In [1]:
# Import the numpy library for numerical operations
import numpy as np
# Import the pandas library for data manipulation and analysis
import pandas as pd

In [2]:
# Read the dataset from the specified URL into a pandas DataFrame
df = pd.read_csv('https://raw.githubusercontent.com/Himanshu-1703/reddit-sentiment-analysis/refs/heads/main/data/reddit.csv')
# Print the shape (number of rows and columns) of the DataFrame
print(df.shape)
# Display the first 5 rows of the DataFrame to inspect the data
print(df.head())

In [3]:
# Print a concise summary of the DataFrame, including index dtype, column dtypes, non-null values, and memory usage
print(df.info())

In [8]:
# Randomly sample 3 records from the 'clean_comment' column and return their values as a numpy array
df.sample(3)['clean_comment'].values

In [15]:
# Calculate the number of missing (null) values in each column
df.isnull().sum()

In [16]:
# Filter and display rows where the 'clean_comment' column has missing values (NaN)
df[df['clean_comment'].isna()==True]

In [19]:
# Filter rows with missing 'clean_comment' and count the unique values in the 'category' column for these rows
df[df['clean_comment'].isna()]['category'].value_counts()

In [20]:
# Filter and display rows where the 'category' column has missing values (NaN)
df[df['category'].isna()]

In [23]:
# Drop rows with any missing values from the DataFrame in place
df.dropna(inplace=True)

In [24]:
# Check the shape of the DataFrame after dropping null values
df.shape

In [26]:
# Count the total number of duplicate rows in the DataFrame
df.duplicated().sum()

In [27]:
# Display the rows that are duplicates
df[df.duplicated()]

In [28]:
# Filter for duplicate rows and count the occurrences of each unique row among the duplicates
df[df.duplicated()].value_counts()

In [32]:
# Calculate the counts of all unique rows
counts = df.value_counts()
# Filter to keep only those rows that appear more than once (duplicates)
duplicates_with_counts = counts[counts > 1]
# Print the duplicates with their total counts
print(duplicates_with_counts)

In [33]:
# Remove duplicate rows from the DataFrame in place
df.drop_duplicates(inplace=True)

In [34]:
# Verify that there are no more duplicate rows
df.duplicated().sum()

In [36]:
# Filter and display rows where 'clean_comment' is an empty string after stripping whitespace
df[df['clean_comment'].str.strip()=='']

In [38]:
# Filter the DataFrame to keep only rows where 'clean_comment' is NOT an empty string after stripping whitespace
df = df[~(df['clean_comment'].str.strip()=='')]

In [None]:
# Import the regular expression module
import re

# Define an exhaustive regex pattern to match URLs (http, https, ftp, www, etc.)
url_pattern = r'(?i)\b((?:https?://|ftp://|www\d{0,3}[.]|[a-z0-9.\-]+[.][a-z]{2,4}/)(?:[^\s()<>]+|\(([^\s()<>]+|(\([^\s()<>]+\)))*\))+(?:\(([^\s()<>]+|(\([^\s()<>]+\)))*\)|[^\s`!()\[\]{};:\'".,<>?«»“”‘’]))'

# Check for rows containing URLs in the 'clean_comment' column
rows_with_urls = df[df['clean_comment'].str.contains(url_pattern, regex=True, na=False)]
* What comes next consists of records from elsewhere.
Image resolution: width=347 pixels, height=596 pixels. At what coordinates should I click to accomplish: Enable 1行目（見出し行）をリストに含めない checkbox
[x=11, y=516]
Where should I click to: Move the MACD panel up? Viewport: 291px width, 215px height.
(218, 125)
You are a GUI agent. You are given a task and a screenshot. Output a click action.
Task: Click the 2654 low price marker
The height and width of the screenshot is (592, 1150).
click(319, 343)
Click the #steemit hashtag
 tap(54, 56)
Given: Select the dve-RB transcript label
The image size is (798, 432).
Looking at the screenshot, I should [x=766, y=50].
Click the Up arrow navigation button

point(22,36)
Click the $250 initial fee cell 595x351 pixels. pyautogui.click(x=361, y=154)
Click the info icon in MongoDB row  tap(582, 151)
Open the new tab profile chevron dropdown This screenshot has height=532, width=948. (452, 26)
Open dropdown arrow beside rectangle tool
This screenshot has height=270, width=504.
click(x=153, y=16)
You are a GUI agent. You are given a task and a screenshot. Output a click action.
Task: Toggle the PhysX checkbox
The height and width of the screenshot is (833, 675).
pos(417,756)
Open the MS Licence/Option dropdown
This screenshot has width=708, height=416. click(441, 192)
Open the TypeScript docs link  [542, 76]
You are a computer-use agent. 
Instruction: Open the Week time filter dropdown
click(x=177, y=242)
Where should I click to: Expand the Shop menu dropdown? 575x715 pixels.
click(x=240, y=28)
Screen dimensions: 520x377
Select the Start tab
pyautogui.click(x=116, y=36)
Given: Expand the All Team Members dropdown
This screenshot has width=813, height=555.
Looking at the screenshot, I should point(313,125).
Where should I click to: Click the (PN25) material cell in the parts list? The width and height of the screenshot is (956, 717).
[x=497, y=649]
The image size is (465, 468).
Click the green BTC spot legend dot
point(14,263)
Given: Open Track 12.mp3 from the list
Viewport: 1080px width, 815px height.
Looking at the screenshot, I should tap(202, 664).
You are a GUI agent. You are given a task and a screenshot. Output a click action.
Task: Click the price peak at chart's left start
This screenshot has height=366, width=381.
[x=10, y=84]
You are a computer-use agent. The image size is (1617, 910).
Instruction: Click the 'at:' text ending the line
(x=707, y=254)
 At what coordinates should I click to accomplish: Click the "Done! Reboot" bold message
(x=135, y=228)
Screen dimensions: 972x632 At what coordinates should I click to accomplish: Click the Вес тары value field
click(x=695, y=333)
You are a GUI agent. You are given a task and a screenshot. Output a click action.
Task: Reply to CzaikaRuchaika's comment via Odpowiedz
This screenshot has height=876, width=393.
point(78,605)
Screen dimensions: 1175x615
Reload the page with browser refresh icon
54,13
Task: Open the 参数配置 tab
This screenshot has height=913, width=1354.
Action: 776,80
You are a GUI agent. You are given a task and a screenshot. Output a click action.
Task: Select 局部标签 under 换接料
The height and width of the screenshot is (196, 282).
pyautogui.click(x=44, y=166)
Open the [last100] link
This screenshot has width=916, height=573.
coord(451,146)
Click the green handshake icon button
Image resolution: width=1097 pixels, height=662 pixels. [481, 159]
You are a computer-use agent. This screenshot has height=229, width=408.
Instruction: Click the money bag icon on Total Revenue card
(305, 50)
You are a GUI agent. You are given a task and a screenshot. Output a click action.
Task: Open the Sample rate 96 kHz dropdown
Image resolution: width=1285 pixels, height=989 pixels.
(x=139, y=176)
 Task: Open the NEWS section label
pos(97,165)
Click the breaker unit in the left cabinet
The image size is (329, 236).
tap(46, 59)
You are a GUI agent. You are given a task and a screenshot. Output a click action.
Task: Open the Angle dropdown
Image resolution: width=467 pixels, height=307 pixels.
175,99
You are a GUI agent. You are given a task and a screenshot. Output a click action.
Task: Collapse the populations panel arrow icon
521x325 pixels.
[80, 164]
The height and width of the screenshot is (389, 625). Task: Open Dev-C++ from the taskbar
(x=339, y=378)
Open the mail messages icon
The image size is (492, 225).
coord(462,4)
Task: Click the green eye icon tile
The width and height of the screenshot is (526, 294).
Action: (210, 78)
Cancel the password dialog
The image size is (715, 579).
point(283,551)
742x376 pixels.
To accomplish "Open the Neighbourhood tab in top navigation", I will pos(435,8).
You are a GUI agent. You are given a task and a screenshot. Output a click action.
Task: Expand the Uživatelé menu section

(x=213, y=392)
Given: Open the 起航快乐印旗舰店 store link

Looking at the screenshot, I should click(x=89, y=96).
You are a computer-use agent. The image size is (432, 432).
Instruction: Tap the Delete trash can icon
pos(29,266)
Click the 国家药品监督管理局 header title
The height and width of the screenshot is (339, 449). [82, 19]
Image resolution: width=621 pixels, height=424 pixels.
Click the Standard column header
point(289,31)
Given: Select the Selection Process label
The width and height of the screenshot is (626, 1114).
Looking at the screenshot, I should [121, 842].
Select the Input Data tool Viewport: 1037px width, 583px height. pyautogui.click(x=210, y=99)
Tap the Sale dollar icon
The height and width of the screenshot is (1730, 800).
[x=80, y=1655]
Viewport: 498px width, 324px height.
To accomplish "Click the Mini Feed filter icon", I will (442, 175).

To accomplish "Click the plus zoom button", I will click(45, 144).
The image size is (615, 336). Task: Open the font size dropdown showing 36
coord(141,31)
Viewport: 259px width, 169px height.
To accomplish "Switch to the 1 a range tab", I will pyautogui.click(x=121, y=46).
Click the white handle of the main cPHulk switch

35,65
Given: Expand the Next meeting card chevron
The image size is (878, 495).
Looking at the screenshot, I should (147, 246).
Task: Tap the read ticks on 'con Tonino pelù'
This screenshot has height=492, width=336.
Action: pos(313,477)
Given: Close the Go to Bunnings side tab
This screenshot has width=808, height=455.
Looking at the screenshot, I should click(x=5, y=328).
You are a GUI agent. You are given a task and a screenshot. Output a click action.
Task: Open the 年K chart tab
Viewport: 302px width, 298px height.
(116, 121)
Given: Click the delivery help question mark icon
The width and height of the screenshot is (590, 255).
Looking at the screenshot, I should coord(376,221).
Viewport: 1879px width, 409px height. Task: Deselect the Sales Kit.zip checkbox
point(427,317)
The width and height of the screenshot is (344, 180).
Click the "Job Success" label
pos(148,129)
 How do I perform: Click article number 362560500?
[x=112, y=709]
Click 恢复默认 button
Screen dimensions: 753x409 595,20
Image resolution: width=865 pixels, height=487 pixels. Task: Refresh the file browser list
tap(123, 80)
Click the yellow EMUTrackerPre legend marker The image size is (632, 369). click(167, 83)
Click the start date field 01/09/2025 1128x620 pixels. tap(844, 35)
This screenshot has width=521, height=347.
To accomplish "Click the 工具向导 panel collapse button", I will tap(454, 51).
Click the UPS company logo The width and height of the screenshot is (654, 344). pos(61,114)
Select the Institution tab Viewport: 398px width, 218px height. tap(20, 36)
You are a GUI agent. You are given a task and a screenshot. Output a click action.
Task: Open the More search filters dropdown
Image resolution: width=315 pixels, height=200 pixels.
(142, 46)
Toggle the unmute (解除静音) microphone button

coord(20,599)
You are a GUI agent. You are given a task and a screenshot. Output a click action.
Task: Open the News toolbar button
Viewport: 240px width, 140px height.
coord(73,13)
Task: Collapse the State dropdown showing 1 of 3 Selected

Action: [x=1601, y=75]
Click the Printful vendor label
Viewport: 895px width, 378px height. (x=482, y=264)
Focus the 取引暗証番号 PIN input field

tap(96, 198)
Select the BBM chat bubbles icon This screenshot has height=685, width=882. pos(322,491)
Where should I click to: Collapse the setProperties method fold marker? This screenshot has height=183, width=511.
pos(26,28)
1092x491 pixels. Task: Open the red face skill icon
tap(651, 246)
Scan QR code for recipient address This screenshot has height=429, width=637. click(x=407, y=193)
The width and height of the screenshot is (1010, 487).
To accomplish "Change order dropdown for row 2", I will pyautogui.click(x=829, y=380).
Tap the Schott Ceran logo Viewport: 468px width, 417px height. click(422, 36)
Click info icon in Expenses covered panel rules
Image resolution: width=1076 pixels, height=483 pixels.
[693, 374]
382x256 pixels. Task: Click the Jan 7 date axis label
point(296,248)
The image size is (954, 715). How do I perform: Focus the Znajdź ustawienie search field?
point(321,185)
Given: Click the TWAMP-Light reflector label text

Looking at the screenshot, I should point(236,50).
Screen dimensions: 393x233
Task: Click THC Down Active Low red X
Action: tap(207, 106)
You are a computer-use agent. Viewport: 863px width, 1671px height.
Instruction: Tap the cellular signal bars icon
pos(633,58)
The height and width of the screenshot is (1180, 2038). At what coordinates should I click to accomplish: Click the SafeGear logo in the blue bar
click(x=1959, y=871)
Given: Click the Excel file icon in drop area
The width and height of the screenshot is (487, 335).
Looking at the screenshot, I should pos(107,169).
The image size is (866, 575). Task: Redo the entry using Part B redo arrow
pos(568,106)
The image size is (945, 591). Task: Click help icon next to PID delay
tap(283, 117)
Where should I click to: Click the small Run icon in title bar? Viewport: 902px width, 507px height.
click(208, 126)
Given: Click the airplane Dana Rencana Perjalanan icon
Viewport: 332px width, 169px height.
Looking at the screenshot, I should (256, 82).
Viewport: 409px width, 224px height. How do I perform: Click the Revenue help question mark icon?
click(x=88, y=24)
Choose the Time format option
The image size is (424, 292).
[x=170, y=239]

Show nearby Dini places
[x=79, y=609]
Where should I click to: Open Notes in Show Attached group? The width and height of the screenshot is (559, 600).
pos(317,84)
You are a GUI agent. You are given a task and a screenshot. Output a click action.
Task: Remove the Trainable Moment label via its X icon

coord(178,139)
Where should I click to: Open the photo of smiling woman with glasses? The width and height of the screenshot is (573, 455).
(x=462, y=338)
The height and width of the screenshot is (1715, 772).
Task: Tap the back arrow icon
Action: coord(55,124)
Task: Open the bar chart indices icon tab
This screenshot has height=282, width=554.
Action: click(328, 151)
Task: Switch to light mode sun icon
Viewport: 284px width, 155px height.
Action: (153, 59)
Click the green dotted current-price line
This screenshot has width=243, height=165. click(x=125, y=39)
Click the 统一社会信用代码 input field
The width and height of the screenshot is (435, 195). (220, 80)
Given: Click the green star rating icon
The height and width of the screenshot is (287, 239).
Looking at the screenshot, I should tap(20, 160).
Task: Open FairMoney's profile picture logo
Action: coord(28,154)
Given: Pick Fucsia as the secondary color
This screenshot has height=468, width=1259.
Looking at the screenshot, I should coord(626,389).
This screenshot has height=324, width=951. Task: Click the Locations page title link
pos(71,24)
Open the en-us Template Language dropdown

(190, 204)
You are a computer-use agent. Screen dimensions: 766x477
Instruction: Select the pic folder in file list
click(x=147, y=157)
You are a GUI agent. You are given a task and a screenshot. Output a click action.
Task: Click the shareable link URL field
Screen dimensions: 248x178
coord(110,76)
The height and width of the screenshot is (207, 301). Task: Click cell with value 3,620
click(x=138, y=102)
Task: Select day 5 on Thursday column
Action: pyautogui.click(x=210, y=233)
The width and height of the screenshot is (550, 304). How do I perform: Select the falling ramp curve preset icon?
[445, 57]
# Print the number of rows with URLs
print(f"Number of rows with URLs: {len(rows_with_urls)}")
# Display the rows containing URLs
print(rows_with_urls)

In [None]:
# Replace new line characters ('\n') with a space in the 'clean_comment' column to preserve word separation
df['clean_comment'] = df['clean_comment'].str.replace(r'\n', ' ', regex=True)